Task for the records below: repeat the line containing "Open the ellipsis menu beside New Group" and every line after it, exactly and with nothing else, but leave out the pictures.

________________________

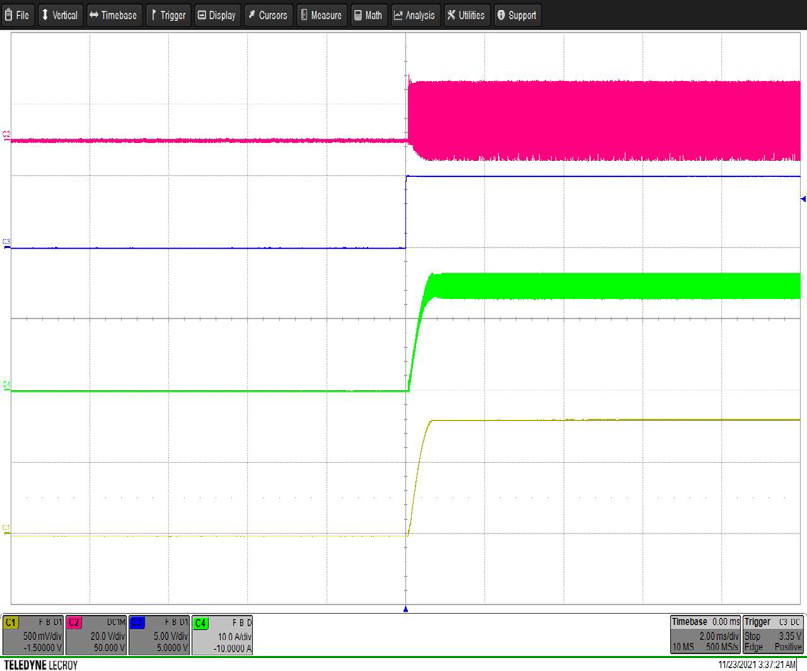Open the Support menu
Viewport: 807px width, 671px height.
[x=517, y=15]
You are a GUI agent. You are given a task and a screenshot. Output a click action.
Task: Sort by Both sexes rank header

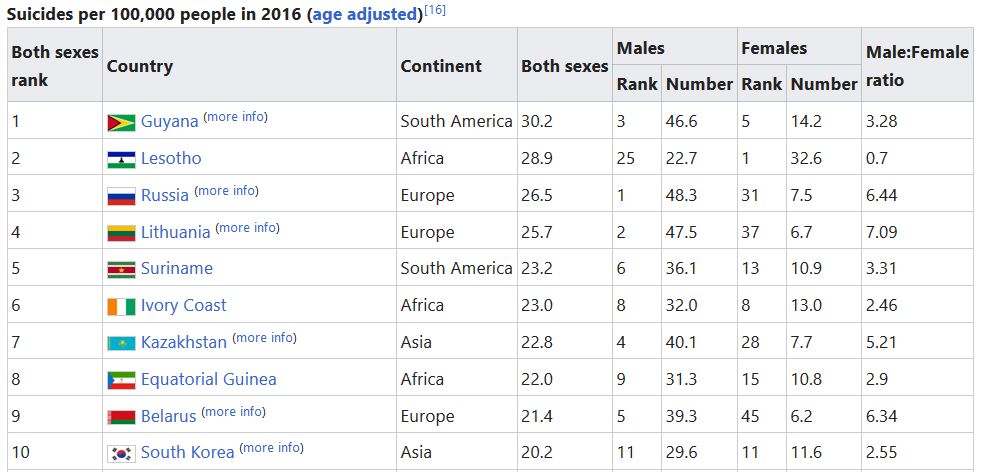tap(55, 65)
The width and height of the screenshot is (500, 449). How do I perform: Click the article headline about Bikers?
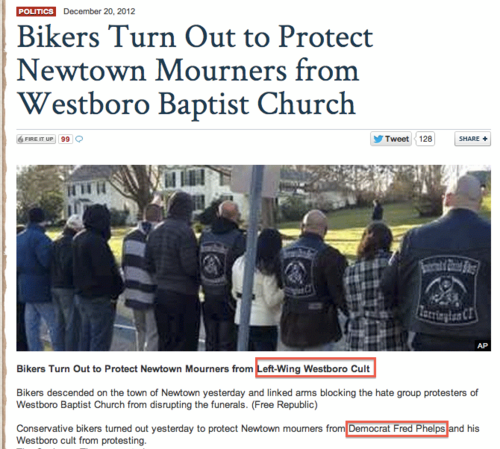pos(195,70)

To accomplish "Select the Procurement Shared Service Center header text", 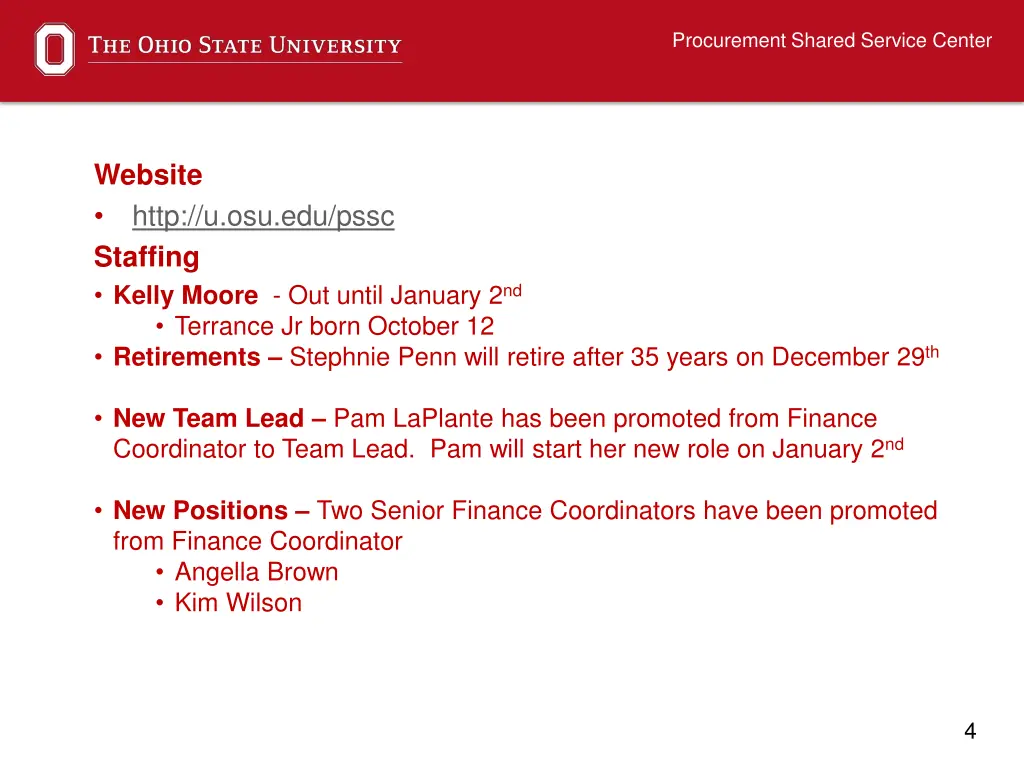I will click(x=832, y=40).
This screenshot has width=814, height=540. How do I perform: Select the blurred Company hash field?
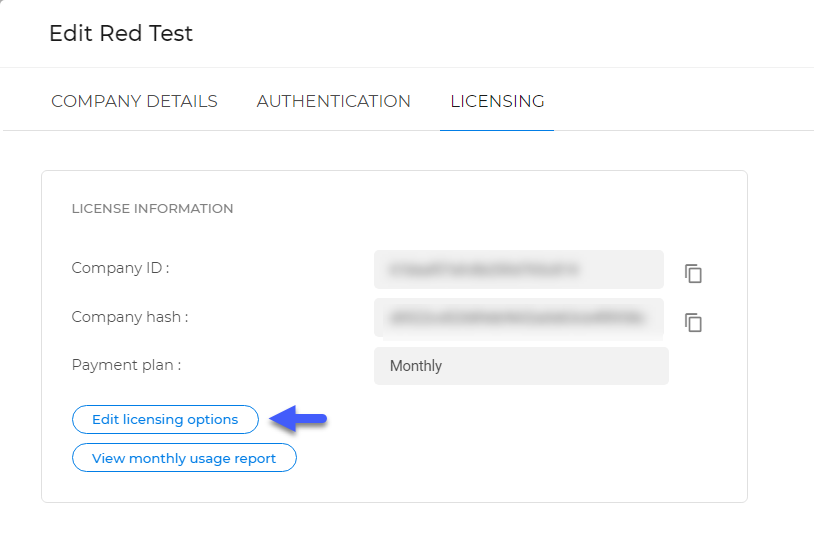coord(519,318)
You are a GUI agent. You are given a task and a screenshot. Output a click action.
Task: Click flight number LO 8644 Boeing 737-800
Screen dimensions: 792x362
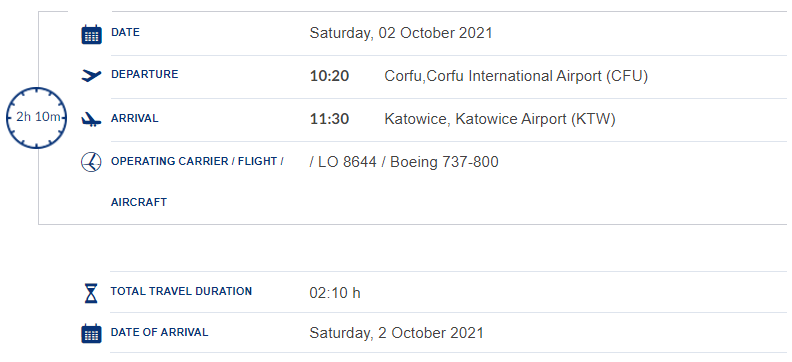[x=404, y=162]
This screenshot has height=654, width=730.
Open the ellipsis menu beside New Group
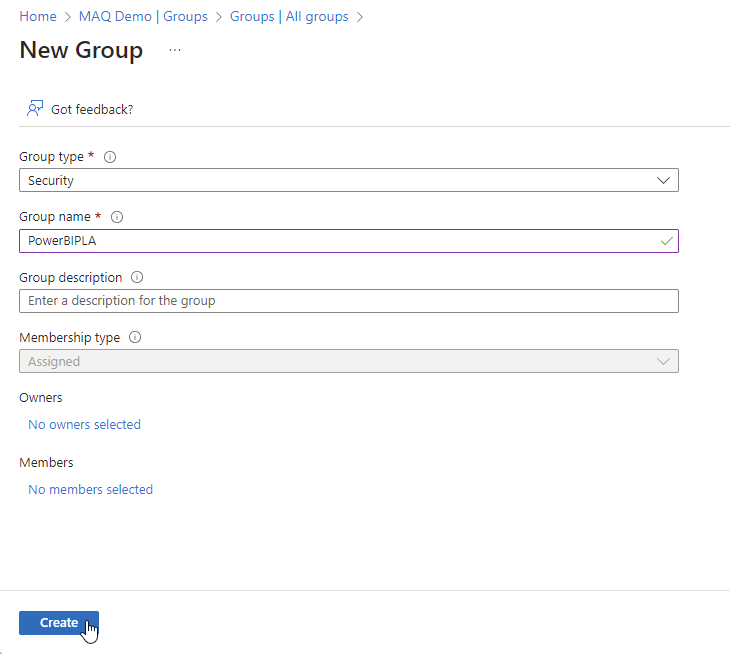[175, 50]
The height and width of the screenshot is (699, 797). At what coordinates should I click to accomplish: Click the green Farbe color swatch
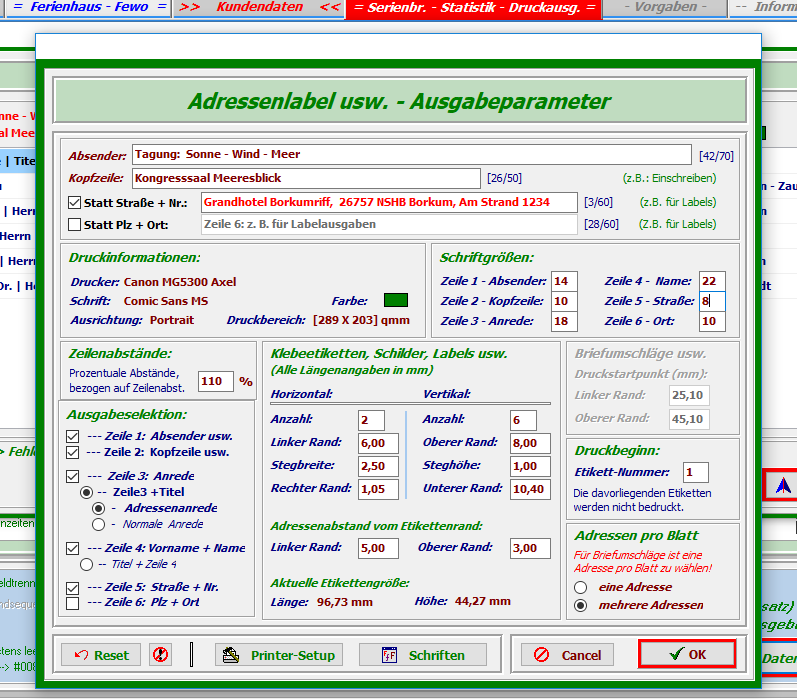click(x=396, y=300)
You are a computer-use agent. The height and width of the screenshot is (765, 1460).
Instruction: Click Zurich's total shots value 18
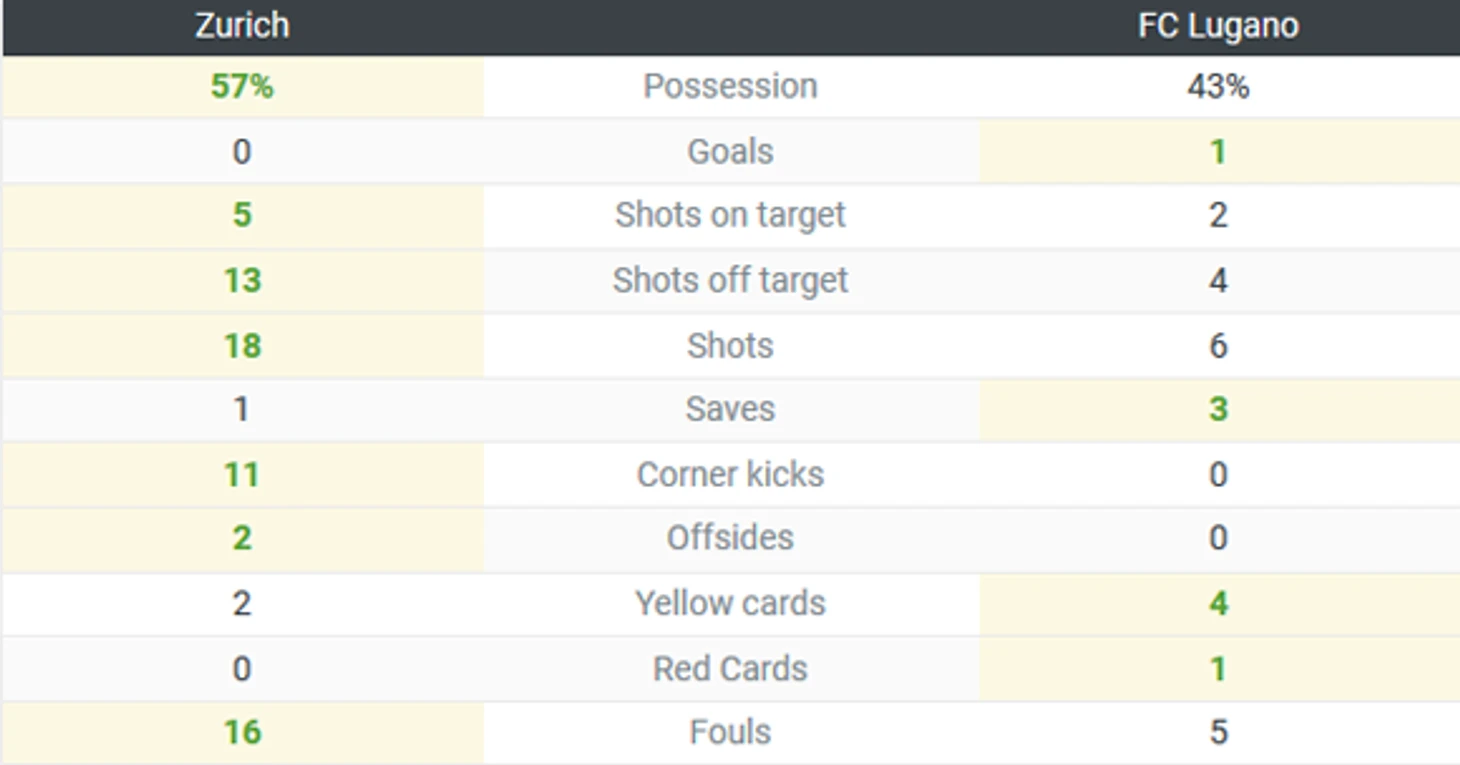click(x=242, y=346)
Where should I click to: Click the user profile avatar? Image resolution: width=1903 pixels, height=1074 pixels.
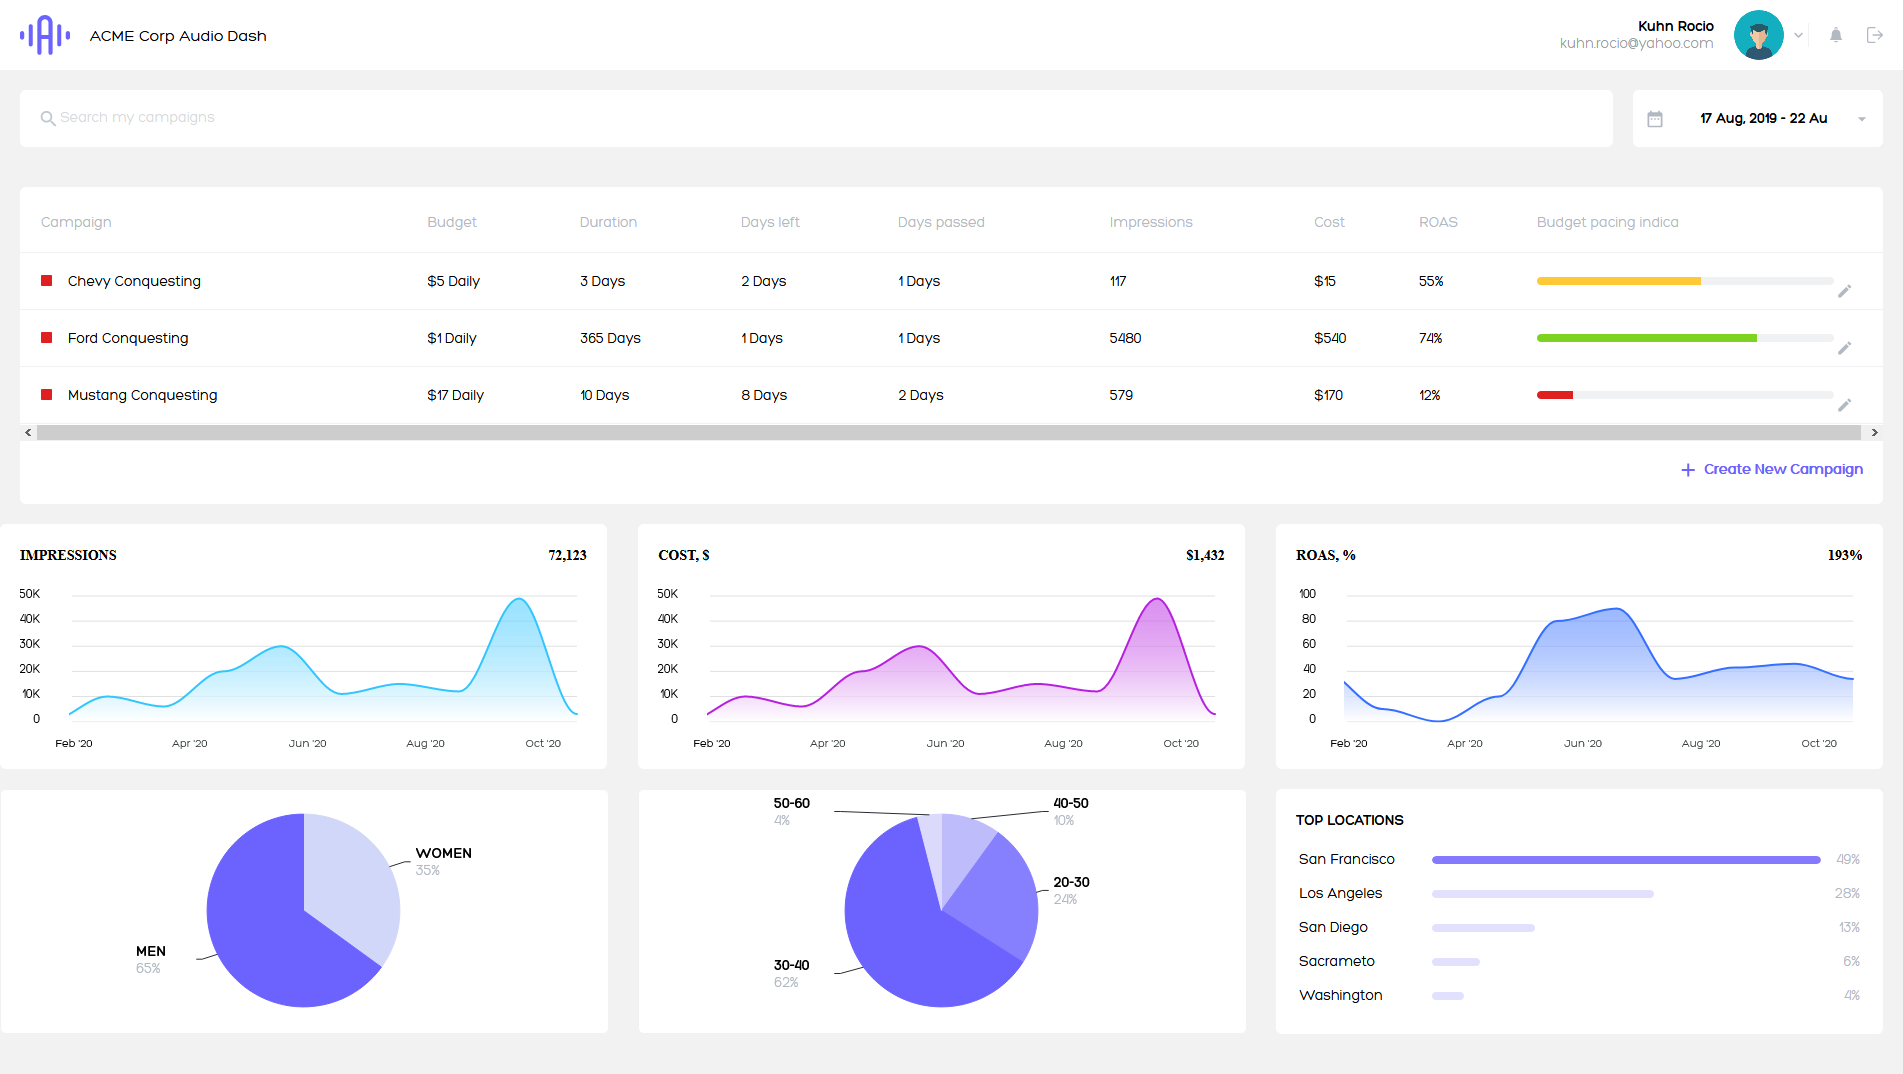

________________________

▶ [RESULT]
Open the ellipsis menu beside New Group
[175, 50]
The height and width of the screenshot is (699, 797). At what coordinates should I click to accomplish: Click the green Farbe color swatch
click(x=396, y=300)
You are a computer-use agent. The height and width of the screenshot is (765, 1460).
Instruction: Click Zurich's total shots value 18
click(x=242, y=346)
Where should I click to: Click the user profile avatar? Image resolution: width=1903 pixels, height=1074 pixels.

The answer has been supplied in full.